Build and Test with sunpeak
sunpeak is an open-source MCP App framework and testing framework. It helps you build one app for ChatGPT, Claude, and other MCP hosts, inspect it locally, and test it in CI without paid host accounts or AI credits.
Create a project:
npx sunpeak new
Inspect an existing MCP server:
npx sunpeak inspect --server http://localhost:8000/mcp
Add tests to an existing server:
npx sunpeak test init --server http://localhost:8000/mcp
The useful mental model is simple: MCP gives the model tools, MCP Apps give the user UI, and a good framework helps you prove the boundary between the two works before real users find the edge cases.
Get Started
npx sunpeak newFurther Reading
- MCP App Tutorial - build and test your first MCP App
- How to Build an MCP App - architecture for cross-host interactive UI
- MCP App Resource Metadata - CSP, permissions, and host fields
- MCP App Tool Results - content, structuredContent, and _meta
- Interactive MCP Apps with useAppState - two-way state and model context
- Complete Guide to Testing ChatGPT Apps and MCP Apps
- MCP App Framework - portable app framework for ChatGPT and Claude
- MCP App Inspector - test MCP Apps locally
- sunpeak Docs - framework, inspector, and testing guides
- MCP Specification - tools, resources, and protocol model
- MCP Apps Extension - standard app UI model
- OpenAI Apps SDK Reference - ChatGPT app metadata and bridge fields
Frequently Asked Questions
What is an MCP App?
An MCP App is an interactive web UI attached to a Model Context Protocol tool. The MCP server returns structured data and points the host at a UI resource, then the host renders that resource in a sandboxed iframe inside the conversation.

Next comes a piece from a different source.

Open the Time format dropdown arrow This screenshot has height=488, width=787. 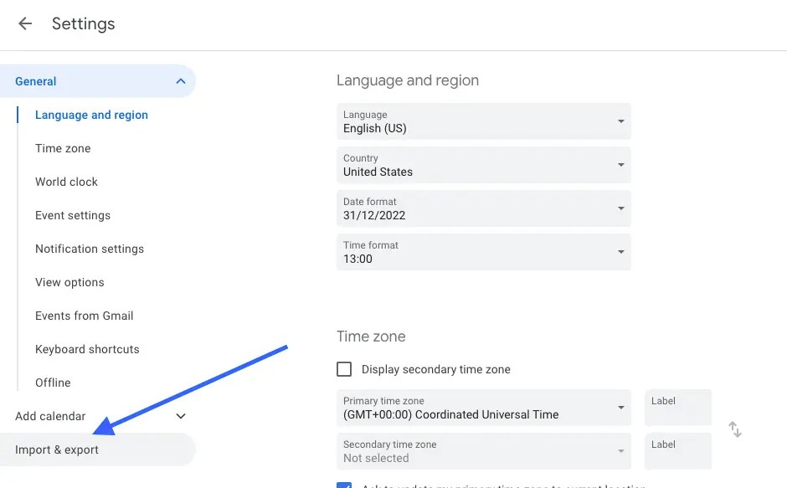click(620, 252)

What is the difference between an MCP App and an MCP server?
An MCP server exposes tools, resources, and prompts to a host. An MCP App uses those same MCP building blocks, but adds an interactive resource that renders when a tool runs. The model still receives structuredContent, while the user gets a real interface instead of a text-only answer.
Do MCP Apps replace ChatGPT Apps or Claude Connectors?
No. ChatGPT Apps and interactive Claude Connectors are host-specific ways to ship MCP-powered experiences. MCP Apps are the portable app pattern underneath: tools return data, resources render UI, and host bridges connect the iframe to the conversation.
How does an MCP App connect a tool to UI?
The tool result includes normal MCP fields such as content and structuredContent, plus metadata that points to a resource URI. In the MCP Apps extension this is _meta.ui.resourceUri. ChatGPT also supports compatibility fields such as openai/outputTemplate for Apps SDK integrations.
Can one MCP App run in multiple hosts?
Yes, if the app sticks to the shared MCP App bridge for tool data, host context, display modes, and state. Host-specific APIs can still be useful, but they should be optional layers so the core resource works across compatible hosts.
What should I test in an MCP App?
Test the tool contract, structuredContent shape, resource metadata, iframe rendering, display modes, themes, app state, and any host-specific paths. MCP Apps fail at the boundaries between server output, host rendering, and UI state, so tests need to cover those boundaries.
Do I need a paid ChatGPT or Claude account to build MCP Apps?
No. sunpeak includes a local inspector that replicates ChatGPT and Claude runtimes. You can render resources, switch hosts and display modes, and run Playwright tests locally or in CI before using a live host.
What is the fastest way to start building an MCP App?
Start with a small tool that returns typed structuredContent and a resource that reads that data. With sunpeak, run npx sunpeak new, add a resource in src/resources, add a tool in src/tools, then run pnpm dev to inspect and test the app locally.